THE PROBLEM => From the line below that contains "Favorite the 128GB" to the line that contains "Task: Tap the Android back triangle button", repeat every line exactly, both ends included, and nothing else.

MATERIAL PROVIDED =>
——————

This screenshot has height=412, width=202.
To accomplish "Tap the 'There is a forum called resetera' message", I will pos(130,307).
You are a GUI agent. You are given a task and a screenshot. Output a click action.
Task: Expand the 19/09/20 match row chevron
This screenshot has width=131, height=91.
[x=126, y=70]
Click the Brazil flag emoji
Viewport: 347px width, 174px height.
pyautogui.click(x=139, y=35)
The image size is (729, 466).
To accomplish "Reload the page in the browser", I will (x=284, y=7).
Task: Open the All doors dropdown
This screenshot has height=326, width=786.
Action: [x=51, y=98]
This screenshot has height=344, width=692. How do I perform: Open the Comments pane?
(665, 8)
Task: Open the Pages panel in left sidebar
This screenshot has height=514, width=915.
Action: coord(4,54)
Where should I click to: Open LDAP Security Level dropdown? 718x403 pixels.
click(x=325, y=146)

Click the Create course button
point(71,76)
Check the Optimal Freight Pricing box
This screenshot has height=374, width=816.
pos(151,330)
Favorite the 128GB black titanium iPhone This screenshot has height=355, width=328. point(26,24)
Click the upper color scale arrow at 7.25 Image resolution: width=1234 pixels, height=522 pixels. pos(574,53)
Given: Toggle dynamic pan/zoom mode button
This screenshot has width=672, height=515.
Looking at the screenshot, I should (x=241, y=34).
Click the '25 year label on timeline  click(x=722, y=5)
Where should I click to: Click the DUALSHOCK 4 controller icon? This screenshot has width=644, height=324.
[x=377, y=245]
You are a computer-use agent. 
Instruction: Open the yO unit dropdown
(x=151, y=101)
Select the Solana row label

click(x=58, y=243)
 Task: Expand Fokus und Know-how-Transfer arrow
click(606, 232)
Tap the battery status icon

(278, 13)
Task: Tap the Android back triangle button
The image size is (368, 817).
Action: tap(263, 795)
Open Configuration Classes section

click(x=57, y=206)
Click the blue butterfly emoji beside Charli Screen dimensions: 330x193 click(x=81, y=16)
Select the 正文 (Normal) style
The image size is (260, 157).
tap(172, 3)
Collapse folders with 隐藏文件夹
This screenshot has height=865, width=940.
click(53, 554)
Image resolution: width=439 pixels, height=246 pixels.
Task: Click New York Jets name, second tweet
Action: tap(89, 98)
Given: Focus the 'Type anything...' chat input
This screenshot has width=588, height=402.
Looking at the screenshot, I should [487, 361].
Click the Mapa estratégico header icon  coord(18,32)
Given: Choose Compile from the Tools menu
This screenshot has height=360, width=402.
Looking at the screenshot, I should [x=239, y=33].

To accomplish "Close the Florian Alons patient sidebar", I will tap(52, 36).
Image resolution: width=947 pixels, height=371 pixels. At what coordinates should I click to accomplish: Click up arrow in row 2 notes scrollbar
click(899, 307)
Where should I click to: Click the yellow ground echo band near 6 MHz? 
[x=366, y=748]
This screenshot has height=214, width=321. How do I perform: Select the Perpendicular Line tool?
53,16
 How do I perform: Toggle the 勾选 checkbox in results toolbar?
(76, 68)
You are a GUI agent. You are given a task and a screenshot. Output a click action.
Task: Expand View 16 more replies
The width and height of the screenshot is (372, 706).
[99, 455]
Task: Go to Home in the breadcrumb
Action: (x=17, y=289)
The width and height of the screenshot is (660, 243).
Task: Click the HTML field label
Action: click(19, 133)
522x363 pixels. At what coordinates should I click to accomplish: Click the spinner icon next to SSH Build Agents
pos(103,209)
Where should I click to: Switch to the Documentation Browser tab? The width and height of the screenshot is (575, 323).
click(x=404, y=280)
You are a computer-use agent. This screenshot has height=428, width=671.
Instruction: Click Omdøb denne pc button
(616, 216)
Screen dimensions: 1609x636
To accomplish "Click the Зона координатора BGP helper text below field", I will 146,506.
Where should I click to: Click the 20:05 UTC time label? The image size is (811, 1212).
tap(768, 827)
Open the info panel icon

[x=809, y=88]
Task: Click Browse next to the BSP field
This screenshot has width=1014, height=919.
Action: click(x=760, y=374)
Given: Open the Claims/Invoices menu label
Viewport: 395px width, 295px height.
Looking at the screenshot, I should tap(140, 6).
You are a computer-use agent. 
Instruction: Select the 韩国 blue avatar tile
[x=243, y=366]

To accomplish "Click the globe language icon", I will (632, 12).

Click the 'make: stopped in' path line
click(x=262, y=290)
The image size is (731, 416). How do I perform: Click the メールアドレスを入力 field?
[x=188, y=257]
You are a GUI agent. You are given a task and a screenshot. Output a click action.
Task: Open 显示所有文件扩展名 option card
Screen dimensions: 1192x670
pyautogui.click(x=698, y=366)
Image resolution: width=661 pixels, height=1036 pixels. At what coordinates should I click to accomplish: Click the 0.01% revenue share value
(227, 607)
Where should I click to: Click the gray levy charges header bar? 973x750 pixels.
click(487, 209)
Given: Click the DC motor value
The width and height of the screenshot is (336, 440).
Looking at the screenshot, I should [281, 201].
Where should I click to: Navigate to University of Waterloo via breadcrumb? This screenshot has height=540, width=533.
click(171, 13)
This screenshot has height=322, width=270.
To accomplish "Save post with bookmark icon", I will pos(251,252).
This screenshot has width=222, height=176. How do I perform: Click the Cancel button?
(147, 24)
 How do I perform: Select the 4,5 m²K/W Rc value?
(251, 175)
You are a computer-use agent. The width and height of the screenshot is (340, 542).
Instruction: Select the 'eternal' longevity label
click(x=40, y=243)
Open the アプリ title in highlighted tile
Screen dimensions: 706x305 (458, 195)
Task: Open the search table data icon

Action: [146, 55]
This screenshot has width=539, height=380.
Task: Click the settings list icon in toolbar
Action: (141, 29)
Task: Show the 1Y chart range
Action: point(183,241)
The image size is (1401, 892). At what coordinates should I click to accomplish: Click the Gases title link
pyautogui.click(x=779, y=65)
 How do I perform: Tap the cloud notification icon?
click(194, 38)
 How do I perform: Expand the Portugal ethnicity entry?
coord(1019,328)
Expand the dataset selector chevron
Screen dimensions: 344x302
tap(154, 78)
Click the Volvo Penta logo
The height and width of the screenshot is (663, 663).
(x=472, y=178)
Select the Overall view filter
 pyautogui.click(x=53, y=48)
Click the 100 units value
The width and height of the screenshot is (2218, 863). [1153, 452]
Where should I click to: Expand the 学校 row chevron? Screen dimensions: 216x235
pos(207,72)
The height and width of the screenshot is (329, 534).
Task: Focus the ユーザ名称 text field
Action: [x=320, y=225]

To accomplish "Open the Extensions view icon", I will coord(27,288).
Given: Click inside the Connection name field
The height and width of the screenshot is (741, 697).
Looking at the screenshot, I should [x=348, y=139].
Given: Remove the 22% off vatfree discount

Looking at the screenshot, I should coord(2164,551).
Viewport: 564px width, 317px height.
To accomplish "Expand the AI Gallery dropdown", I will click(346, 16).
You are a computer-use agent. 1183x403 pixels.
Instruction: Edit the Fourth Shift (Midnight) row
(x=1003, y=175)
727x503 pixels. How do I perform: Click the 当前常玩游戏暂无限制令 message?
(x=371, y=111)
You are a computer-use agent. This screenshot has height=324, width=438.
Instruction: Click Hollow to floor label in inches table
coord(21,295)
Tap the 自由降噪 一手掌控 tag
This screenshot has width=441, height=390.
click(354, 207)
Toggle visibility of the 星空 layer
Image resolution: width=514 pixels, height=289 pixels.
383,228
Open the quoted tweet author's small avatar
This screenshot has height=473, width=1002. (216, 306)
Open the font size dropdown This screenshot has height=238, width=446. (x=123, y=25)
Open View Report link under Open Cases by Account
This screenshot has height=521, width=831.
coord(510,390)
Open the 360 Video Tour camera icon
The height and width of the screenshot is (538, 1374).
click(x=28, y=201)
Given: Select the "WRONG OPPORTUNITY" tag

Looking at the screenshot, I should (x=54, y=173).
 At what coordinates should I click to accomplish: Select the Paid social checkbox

——————

SOLUTION =>
Favorite the 128GB black titanium iPhone This screenshot has height=355, width=328. point(26,24)
Click the upper color scale arrow at 7.25 Image resolution: width=1234 pixels, height=522 pixels. pos(574,53)
Given: Toggle dynamic pan/zoom mode button
This screenshot has width=672, height=515.
Looking at the screenshot, I should (x=241, y=34).
Click the '25 year label on timeline  click(x=722, y=5)
Where should I click to: Click the DUALSHOCK 4 controller icon? This screenshot has width=644, height=324.
[x=377, y=245]
You are a computer-use agent. 
Instruction: Open the yO unit dropdown
(x=151, y=101)
Select the Solana row label

click(x=58, y=243)
 Task: Expand Fokus und Know-how-Transfer arrow
click(606, 232)
Tap the battery status icon

(278, 13)
Task: Tap the Android back triangle button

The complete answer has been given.